Niewielu moich znajomych przypuszczało, że kiedykolwiek dam się namówić na trenażer. Mieli rację, bo kupiłem rolkę…, a to zupełnie co innego. Szyderstw i nabijania nie uniknąłem, ale duma pozostała nietknięta.

Dlaczego?
Do zakupu przekonał mnie fakt, że aby na tym jeździć, nie wystarczy kręcić nogami maksymalnie szybko w nadziei, że kolejne sekundy będą mijały w nieco szybciej. Na rolce dochodzi element równowagi, a co za tym idzie praca większej ilości mięśni, nawet jeśli po godzinnej sesji nie czujemy zakwasów na brzuchu. Podoba mi się również to, że jeśli się zagapię, stracę koncentrację, to spadnę z rolki…taka lekka adrenalina jest potrzebna w zimnym i ciemnym garażu.
Gdzie jeździć?
Jak już wspomniałem, zimny garaż to jest to! Jeśli macie taką możliwość i temperatura w pomieszczeniu mieści się w przedziale 10-14 °C, to prawdopodobnie nie potrzebny będzie nawet wiatrak. Spodenki na szelkach w zasadzie wystarczą.
Jak jeździć
Jeśli planujecie jeździć w mieszkaniu, to niezbędne będą gładkie opony. Opony MTB generują tak duży hałas, dodatkowo spotęgowany zamkniętym pomieszczeniem, że prędzej czy później nawet nam przestanie się to podobać. Zwykłe opony szosowe są ok., a pod rolkę warto podłożyć np. gumową karimatę, która wytłumi trochę wibrację. Pomimo dobrych płynnie działających łożysk, przy dużych prędkościach rolkę słychać i sąsiedzi mogą do nas wpaść…niekoniecznie po cukier.
Pomysł
- Kręcenie na maksa to jedna z podstawowych funkcji rolki. W ten sposób wielu zawodników rozgrzewa się przed zawodami, dzięki czemu już na starcie mięśnie są odpowiednio rozgrzane, a my nie czujemy zmęczenia.
- Najtwardsze przełożenia w szosówce dają nam wystarczający opór do ćwiczenia wytrzymałości siłowej. Jeśli ćwiczysz na oponach MTB, opór jest już wystarczająco duży nawet na środkowym zakresie kasety.
- Jeśli się już mocno rozgrzaliśmy, zawsze można nieco zwolnić. Jazda maksymalnie wolno na lekkich przełożeniach, uczy utrzymania równowagi, a rolka robi się węższa, niż jest w rzeczywistości. Pracują mięśnie brzucha, a organizm uczy się dobrej stabilizacji.
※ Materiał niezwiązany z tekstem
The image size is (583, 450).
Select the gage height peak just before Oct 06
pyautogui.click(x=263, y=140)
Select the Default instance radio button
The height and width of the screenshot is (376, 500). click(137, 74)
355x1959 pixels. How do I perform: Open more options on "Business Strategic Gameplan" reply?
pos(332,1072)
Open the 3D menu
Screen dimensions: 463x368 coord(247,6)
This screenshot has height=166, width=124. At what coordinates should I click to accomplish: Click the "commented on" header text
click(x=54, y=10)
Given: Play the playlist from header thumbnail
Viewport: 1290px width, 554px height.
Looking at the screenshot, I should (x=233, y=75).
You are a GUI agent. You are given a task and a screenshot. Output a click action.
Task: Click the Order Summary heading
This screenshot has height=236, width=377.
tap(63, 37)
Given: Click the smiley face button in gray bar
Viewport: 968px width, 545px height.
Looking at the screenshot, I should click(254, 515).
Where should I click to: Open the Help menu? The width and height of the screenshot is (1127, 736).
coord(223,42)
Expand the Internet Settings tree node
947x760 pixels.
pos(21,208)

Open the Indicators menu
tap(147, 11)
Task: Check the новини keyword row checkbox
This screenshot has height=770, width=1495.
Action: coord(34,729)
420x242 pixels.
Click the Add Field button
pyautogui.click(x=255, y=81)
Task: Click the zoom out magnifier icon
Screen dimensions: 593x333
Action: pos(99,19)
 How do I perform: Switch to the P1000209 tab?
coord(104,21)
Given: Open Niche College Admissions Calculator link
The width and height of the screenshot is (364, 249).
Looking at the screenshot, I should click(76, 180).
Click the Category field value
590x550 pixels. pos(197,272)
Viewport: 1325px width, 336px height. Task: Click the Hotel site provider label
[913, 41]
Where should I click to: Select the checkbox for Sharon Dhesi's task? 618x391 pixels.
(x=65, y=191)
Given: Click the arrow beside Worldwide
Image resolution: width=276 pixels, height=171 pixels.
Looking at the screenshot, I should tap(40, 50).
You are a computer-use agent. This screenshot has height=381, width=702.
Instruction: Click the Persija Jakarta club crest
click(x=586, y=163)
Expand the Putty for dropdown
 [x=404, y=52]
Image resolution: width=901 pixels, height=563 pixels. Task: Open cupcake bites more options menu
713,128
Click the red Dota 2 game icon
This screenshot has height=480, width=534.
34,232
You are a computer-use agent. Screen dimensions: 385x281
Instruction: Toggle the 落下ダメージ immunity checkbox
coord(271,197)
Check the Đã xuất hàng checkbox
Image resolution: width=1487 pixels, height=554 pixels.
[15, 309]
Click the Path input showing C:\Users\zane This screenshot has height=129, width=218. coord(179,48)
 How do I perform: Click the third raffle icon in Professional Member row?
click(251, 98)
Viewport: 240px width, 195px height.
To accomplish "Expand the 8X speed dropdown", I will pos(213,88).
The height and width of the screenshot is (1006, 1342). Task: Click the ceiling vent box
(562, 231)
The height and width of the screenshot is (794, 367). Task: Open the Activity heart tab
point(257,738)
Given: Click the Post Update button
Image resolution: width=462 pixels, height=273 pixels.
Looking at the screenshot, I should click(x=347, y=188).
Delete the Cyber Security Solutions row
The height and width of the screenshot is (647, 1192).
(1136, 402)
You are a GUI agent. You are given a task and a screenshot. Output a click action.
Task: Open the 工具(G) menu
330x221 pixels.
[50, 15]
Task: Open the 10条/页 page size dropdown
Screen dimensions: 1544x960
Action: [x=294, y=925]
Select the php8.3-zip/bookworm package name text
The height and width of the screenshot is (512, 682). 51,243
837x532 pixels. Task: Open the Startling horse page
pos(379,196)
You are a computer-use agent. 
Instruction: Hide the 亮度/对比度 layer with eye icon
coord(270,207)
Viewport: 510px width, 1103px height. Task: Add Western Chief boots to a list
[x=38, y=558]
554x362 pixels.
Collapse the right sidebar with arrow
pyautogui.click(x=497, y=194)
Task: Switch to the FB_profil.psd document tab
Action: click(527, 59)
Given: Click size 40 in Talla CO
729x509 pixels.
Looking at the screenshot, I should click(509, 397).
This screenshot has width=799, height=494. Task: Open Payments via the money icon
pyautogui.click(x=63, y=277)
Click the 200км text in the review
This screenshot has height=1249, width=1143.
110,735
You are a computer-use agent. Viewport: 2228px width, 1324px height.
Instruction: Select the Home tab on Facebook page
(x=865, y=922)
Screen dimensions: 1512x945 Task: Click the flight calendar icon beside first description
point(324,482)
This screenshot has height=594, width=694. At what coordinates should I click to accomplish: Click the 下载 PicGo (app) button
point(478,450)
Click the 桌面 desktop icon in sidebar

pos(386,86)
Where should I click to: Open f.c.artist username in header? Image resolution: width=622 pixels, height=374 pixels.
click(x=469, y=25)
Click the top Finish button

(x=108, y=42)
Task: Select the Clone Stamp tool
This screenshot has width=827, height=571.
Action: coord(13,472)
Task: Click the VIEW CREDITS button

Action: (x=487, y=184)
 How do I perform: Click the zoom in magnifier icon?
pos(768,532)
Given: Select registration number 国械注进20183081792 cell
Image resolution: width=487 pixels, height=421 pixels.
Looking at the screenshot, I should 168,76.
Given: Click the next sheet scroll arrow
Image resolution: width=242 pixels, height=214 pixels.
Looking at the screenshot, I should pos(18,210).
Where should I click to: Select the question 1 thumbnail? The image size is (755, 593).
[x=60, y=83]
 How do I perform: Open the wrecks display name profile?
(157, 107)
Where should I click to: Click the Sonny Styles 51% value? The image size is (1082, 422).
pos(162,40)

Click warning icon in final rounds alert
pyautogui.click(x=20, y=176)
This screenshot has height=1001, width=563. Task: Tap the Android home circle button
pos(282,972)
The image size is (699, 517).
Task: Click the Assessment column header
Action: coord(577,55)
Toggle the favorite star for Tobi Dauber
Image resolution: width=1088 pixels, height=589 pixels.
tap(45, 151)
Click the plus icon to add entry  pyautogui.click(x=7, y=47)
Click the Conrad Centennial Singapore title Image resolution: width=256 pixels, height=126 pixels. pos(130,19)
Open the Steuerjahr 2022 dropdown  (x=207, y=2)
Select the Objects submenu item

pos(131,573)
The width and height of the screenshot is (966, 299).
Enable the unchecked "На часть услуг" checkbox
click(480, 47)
- Jeśli potrzebujemy twardych obrotów, zawsze można się wspomóc przednim hamulcem imitując w ten sposób mocny podjazd. Oczywiście, nie ma co przesadzać, ponieważ obręcze lub tarcze bez pędu powietrza mają również słabsze chłodzenie
- Kolejny ciekawym pomysłem jest rozpędzenie się i przejście do pozycji stojącej. Tak czekamy aż rolka się zatrzyma i z pozycji stojącej staramy się utrzymać równowagę, lekko rozpędzając rower.
- Harda wersja to jazda na skraju rolki. Przydatna zwłaszcza w jeździe MTB a zwłaszcza w CX, gdzie często trzeba mocno balansować, żeby utrzymać się na wąskiej ścieżce.
Fakty
Antares T1000 to najprostszy produkt od Tacxa. Pasuje do wszystkich wielkości kół, a po złożeniu zajmuje niewiele miejsca. Trudno dopatrywać się w tak prostej konstrukcji większych zalet lub wad. Cicha płynna praca rolek to podstawowe wymaganie, jakie można stawiać, a ten model wywiązuje się z niego w 100%.
Rolkę można w łatwy sposób złożyć do mniejszych rozmiarów Wałki są specjalnie wyprofilowane dzięki czemu łatwiej jest się utrzymać na środku rolek. Dla początkujących niestety nie ma to większego znaczenia. Gumowy pasek sprawia wrażenie żywotnego. Przy niskich prędkościach wpada jednak w nieprzyjemny dla ucha rezonans.